DOCUMENT -
-- begin --

Check the appropriate box below if the Form 8-K filing is intended to
simultaneously satisfy the filing obligation of the registrant under any of the
following provisions:

[ ] Written communications pursuant to Rule 425 under the Securities Exchange
Act (17 CFR 230.425)

[ ] Soliciting material pursuant to Rule 14a-12 under the Exchange Act (17 CFR
240.14a-12)

[ ] Pre commencement communications pursuant to Rule 14d-2(b) under the Exchange
Act (17 CFR 240.14d-2(b))

[ ] Pre commencement communications pursuant to Rule 13e-4(c) under the Exchange
Act (17 CFR 240.13e-4(c))

ITEM 1.01 ENTRY INTO A MATERIAL DEFINITIVE AGREEMENT

Executive Employment Agreements

On January 1, 2005 the Company finalized new employment agreements with three of
its officers, Timothy G. Fallon, Peter K. Baker, and John B. Baker. The
agreements are effective January 1, 2005 and run through December 31, 2007.
These agreements replace current agreements would have expired in 2005.

The agreements provide for annual salaries of $250,000 for Mr. Fallon and
$200,000 each for Peter and John Baker. In addition, the Bakers each will
receive guaranteed annual bonuses of $50,000 following each fiscal each fiscal
year. Mr. Fallon has the opportunity to earn up to $232,000 in bonus
compensation on an annual basis for achievement of financial and business
performance criteria defined in the agreement. Peter and John Baker have the
opportunity to earn up to $116,000 in bonus compensation on an annual basis for
achievement of financial and business performance criteria defined in the
agreement.

Other compensation under the agreements with the executives include the use of a
company a vehicle and reimbursement for disability and other insurance during
the term of the agreement. As of the effective date, Mr. Fallon will be issued
75,000 restricted shares of Company's common stock. The shares vest over the
term of the agreement based on financial performance criteria outlined in the
agreement.

Mr. Fallon has been our Chief Executive Officer and a director since November,
1994. From April 1998 to April 2004, he served as chairman of the Board of
Directors. He serves on the Executive Committee of the Board.

Peter Baker has been our President since October, 2000. He was employed at
Crystal Rock from 1977 to 2000, and was Co-President of Crystal Rock from 1993
to 2000.

John Baker has been our Executive Vice President since October 2000. He was
appointed a director in September, 2004. He was employed at Crystal Rock from
1975 to 2000, and was Co-President of Crystal Rock from 1993 to 2000.

-- end --

SUPPLIED ENTRIES -
-- begin --

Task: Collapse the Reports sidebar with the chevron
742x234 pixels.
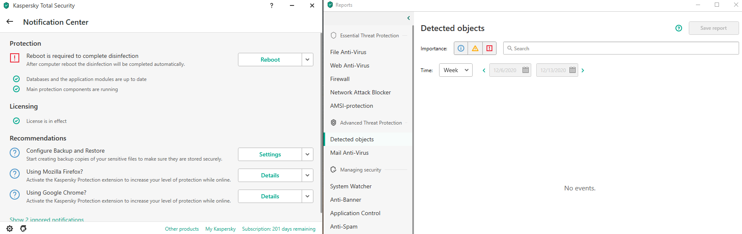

-- end --
-- begin --

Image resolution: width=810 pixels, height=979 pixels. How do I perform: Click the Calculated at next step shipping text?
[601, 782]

-- end --

AIM OF THE EXERCISE - In the Form 8-K excerpt, through what date do the new executive employment agreements run?

TASK SOLUTION - December 31, 2007